== Assignment ==
Taking the line that contains "Click the Save button" as the first and the final line of the records as the last, write out every line between them exactly, ends included, and nothing else.

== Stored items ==
=-=-=-=-=
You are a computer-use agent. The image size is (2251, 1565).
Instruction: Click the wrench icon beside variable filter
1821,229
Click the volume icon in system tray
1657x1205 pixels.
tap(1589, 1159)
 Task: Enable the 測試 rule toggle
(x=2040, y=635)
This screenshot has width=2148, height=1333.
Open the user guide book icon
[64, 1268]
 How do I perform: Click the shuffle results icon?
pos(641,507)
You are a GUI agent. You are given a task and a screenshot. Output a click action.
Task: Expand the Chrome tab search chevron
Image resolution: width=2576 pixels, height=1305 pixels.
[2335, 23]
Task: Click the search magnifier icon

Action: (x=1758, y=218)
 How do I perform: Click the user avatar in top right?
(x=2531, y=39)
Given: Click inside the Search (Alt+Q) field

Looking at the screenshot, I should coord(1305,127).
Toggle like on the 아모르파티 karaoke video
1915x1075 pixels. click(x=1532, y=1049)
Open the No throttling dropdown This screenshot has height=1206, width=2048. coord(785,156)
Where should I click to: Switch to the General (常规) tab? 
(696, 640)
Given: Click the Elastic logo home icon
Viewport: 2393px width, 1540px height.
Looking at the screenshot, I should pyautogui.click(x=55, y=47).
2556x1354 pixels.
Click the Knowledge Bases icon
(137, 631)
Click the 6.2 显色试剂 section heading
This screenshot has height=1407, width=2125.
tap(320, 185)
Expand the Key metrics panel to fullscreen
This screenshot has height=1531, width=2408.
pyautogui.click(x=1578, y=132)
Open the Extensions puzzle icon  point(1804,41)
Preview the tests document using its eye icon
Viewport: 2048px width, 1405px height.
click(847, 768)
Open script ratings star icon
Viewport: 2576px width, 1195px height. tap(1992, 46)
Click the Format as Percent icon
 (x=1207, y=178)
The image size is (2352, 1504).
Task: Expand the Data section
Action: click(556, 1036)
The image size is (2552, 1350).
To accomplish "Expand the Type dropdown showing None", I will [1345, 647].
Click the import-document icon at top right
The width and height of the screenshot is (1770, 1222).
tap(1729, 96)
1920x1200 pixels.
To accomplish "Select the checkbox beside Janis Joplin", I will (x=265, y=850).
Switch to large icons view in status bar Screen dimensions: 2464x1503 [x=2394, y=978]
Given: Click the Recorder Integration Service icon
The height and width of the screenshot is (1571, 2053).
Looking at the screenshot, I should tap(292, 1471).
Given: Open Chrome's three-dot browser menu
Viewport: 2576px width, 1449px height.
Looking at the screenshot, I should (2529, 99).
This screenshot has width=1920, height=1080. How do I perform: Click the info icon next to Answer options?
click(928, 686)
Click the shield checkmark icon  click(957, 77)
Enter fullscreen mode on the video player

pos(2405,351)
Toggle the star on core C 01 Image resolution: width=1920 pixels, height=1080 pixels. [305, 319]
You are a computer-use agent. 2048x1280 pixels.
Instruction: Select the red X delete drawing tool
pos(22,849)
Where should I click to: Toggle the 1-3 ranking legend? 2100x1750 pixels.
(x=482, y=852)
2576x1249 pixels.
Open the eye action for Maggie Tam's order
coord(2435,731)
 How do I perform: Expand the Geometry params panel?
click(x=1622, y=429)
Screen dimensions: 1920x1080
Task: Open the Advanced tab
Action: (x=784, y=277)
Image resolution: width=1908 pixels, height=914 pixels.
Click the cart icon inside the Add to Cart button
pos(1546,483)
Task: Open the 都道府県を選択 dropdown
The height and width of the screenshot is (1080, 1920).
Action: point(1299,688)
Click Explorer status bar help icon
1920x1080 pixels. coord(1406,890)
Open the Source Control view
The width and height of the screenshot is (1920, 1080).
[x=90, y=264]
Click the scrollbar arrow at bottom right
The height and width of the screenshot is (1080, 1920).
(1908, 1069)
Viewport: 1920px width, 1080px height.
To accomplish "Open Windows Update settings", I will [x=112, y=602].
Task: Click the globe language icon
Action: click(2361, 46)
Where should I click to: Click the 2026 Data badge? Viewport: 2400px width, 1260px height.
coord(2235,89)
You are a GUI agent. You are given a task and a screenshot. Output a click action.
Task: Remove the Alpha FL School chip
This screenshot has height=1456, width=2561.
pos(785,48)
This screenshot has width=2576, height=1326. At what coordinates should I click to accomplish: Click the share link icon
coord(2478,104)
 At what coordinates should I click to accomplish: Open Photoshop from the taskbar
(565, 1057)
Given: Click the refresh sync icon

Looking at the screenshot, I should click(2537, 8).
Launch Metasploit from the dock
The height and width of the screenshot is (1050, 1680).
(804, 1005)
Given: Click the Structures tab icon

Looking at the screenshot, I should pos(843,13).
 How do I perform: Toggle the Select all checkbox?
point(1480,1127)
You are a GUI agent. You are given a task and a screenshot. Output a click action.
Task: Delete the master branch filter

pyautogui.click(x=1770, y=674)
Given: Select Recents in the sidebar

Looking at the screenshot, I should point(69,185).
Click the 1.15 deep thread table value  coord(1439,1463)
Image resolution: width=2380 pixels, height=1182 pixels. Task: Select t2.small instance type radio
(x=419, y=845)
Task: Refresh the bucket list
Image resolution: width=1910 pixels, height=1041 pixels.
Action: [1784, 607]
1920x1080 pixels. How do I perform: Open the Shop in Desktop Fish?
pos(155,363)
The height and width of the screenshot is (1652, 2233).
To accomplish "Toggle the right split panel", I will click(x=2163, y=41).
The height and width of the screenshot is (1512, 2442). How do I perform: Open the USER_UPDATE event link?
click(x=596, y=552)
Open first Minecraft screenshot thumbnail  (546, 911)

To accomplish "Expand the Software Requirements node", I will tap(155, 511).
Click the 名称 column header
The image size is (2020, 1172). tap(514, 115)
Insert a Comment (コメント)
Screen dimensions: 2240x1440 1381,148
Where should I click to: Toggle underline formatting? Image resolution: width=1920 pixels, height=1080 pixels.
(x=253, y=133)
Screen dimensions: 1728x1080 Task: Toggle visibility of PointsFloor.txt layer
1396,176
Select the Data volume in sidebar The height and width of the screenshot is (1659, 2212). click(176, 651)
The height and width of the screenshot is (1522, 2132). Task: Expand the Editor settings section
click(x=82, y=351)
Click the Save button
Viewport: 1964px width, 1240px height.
=-=-=-=-=
== Result of the exercise ==
Click the Save button
Viewport: 1964px width, 1240px height.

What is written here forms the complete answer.